[PATCH] D49417: [clangd] Implement trigram generation algorithm for new symbol index

Fri Jul 20 01:38:49 PDT 2018

omtcyfz added inline comments.

================
Comment at: clang-tools-extra/clangd/index/noctem/SearchAtom.h:53
+  SearchAtom(llvm::StringRef Data, Namespace Type = Namespace::Trigram)
+      : Data(Data), Hash(std::hash<std::string>{}(Data)), Type(Type) {}
+
----------------
ioeric wrote:
> ioeric wrote:
> > Should we also incorporate `Type` into hash?
> I'm wondering if we should use different hashes for different token types. For example, a trigram token "xyz" can be encoded in a 4 -byte int with `('x'<<16) & ('y'<<8) & 'z'`, which seems cheaper than `std::hash`.
Discussed internally: we probably shouldn't since there will be collisions even inside a single token namespace when Data will be too long.

================
Comment at: clang-tools-extra/clangd/index/noctem/SearchToken.cpp:44
+generateTrigrams(const std::vector<llvm::SmallString<10>> &Segments) {
+  llvm::DenseSet<SearchToken> UniqueTrigrams;
+  std::vector<SearchToken> Trigrams;
----------------
ioeric wrote:
> Could we replace `UniqaueTrigrams`+`Trigrams` with a dense map from hash to token?
I'm not sure how to iterate through the result then. Basically, having Trigrams ensures that these trigrams can be iterated after the function execution and inserted into the inverted index. Otherwise I should either expose a callback to add the generated trigrams or do something similar. Should I do that instead?

================
Comment at: clang-tools-extra/clangd/index/noctem/SearchToken.cpp:57
+  // this case.
+  for (auto FirstSegment = Segments.begin(); FirstSegment != Segments.end();
+       ++FirstSegment) {
----------------
ioeric wrote:
> nit: Maybe S1, S2, S3 instead of FirstSegment, ...?
I think it's way less explicit and slightly more confusing.
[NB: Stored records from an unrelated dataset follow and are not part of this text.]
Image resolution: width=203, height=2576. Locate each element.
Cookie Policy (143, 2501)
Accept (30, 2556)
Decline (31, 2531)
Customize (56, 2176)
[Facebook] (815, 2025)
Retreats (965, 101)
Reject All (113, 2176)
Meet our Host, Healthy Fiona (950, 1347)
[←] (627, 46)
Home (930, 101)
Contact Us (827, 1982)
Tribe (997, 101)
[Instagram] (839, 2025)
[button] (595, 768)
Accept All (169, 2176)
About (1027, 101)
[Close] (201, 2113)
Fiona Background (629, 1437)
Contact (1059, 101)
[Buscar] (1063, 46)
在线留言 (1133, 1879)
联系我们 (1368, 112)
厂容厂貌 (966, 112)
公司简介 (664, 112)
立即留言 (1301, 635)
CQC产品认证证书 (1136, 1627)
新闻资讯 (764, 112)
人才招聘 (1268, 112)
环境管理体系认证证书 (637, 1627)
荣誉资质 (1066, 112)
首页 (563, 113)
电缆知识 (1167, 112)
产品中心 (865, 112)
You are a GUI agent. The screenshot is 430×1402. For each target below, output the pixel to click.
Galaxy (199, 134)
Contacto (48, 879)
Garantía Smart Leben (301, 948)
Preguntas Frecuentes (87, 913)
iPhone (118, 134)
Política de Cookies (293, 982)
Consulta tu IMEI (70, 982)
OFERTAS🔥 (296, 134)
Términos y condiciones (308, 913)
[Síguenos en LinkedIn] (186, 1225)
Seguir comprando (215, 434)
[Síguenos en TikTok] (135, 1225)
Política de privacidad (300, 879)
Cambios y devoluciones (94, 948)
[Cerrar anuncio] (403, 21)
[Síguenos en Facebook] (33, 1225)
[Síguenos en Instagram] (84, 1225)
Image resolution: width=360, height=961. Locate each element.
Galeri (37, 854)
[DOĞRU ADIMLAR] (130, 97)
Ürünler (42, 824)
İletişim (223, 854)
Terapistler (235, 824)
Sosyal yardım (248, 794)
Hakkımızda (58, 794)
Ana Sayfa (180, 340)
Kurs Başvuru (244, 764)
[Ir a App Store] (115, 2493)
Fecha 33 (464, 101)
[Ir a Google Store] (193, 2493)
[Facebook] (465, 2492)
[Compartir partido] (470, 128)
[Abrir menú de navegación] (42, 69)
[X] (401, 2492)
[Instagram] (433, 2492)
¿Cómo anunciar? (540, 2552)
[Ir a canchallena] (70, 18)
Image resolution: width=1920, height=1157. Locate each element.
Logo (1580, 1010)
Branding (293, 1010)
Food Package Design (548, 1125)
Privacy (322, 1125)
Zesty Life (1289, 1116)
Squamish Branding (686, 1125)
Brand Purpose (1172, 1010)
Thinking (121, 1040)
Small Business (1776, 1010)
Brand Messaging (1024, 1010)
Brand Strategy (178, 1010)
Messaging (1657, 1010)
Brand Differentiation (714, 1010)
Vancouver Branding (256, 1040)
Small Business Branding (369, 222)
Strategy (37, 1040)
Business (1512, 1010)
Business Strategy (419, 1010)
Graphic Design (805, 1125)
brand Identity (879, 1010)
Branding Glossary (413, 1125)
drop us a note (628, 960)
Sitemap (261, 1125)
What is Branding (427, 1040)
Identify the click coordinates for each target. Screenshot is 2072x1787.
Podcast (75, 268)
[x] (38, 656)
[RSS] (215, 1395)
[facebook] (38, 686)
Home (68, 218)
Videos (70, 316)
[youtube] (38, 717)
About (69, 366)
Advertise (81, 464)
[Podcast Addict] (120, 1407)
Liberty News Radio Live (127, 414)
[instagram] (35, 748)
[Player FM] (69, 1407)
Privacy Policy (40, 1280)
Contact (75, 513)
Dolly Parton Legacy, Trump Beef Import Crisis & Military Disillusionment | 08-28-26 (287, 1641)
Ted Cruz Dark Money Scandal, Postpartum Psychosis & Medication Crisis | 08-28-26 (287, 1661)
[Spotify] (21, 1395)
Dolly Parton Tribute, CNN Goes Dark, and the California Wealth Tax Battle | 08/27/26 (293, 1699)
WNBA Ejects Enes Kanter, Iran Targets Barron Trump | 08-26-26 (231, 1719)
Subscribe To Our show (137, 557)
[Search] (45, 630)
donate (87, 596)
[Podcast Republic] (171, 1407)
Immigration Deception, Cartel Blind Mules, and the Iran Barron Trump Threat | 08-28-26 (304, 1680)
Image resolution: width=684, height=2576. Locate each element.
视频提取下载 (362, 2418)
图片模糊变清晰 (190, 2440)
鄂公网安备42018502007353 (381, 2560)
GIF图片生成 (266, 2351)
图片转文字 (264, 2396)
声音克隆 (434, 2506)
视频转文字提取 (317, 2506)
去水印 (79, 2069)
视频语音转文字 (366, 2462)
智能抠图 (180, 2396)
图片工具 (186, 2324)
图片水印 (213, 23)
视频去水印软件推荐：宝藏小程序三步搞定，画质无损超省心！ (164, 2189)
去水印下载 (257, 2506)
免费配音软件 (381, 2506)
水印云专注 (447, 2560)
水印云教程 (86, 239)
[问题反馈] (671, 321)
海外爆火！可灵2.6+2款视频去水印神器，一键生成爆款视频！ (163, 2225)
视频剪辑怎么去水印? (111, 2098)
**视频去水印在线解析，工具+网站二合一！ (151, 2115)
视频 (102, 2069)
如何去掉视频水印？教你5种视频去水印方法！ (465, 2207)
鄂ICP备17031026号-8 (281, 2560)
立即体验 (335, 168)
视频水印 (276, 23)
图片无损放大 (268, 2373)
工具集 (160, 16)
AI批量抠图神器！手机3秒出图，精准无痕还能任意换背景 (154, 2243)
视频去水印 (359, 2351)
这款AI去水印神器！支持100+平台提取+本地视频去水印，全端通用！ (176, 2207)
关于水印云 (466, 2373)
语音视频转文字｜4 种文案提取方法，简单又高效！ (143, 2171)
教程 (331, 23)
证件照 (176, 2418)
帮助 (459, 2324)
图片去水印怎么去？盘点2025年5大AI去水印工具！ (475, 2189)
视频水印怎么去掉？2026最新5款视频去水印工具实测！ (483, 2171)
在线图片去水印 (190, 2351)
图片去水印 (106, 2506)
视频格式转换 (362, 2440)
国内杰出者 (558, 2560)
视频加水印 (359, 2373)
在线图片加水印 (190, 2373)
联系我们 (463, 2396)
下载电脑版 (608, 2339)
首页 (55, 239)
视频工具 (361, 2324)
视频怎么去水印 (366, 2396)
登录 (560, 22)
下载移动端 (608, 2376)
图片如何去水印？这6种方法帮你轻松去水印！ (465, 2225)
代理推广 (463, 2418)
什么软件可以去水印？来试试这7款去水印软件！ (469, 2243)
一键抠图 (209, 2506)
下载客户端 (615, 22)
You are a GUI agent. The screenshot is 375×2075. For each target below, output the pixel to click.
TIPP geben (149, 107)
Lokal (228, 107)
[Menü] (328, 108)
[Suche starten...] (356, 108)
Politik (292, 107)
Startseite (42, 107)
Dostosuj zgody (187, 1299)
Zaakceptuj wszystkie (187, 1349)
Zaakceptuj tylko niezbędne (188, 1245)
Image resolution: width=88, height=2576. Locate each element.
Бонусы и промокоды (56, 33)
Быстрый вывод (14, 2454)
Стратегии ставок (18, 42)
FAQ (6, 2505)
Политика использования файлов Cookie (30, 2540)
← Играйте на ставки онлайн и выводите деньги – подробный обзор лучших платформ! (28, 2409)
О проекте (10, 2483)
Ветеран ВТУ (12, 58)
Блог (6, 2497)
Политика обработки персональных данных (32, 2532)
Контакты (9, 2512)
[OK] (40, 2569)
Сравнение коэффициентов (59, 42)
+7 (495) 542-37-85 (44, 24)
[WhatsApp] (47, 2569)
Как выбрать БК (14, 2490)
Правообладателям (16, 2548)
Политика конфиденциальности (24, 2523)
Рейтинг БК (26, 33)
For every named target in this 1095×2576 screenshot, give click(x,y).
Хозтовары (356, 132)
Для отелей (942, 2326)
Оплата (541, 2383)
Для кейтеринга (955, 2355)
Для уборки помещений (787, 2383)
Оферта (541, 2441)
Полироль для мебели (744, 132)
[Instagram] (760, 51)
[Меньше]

I try not to have one-letter names so I guess it's better to have full names instead.

================
Comment at: clang-tools-extra/clangd/index/noctem/SearchToken.cpp:68
+        SearchToken Trigram(
+            (*FirstSegment + *SecondSegment + *ThirdSegment).str(),
+            SearchToken::Kind::Trigram);
----------------
ioeric wrote:
> ioeric wrote:
> > This seems wrong... wouldn't this give you a concatenation of three segments?
> For trigrams, it might make sense to put 3 chars into a `SmallVector<3>` (can be reused) and std::move it into the constructor. Might be cheaper than creating a std::string
But `std::string` would be created anyway, wouldn't it be?

================
Comment at: clang-tools-extra/clangd/index/noctem/SearchToken.cpp:87
+
+    for (size_t Position = 0; Position + 2 < Segment.size(); ++Position)
+      Trigrams.push_back(
----------------
ioeric wrote:
> nit: `Position <  Segment.size() - 2` seems more commonly used.
If `Segment.size()` is 1 then this would be `1U - 2U`, which would be something very large.

================
Comment at: clang-tools-extra/clangd/index/noctem/SearchToken.cpp:138
+
+  for (size_t Index = SegmentStart; Index + 1 < SymbolName.size(); ++Index) {
+    const char CurrentSymbol = SymbolName[Index];
----------------
ioeric wrote:
> Maybe first split name on `_` and them run further upper-lower segmentation on the split segments?
Resolving both of these for now (though they're not really fixed) since I will rethink the algorithm given Sam's patch.

================
Comment at: clang-tools-extra/clangd/index/noctem/SearchToken.h:52
+
+    Custom,
+  };
----------------
sammccall wrote:
> what is this for?
Tags, for example. But yes, for now it's not very clear and probably not needed. Dropped this one.

https://reviews.llvm.org/D49417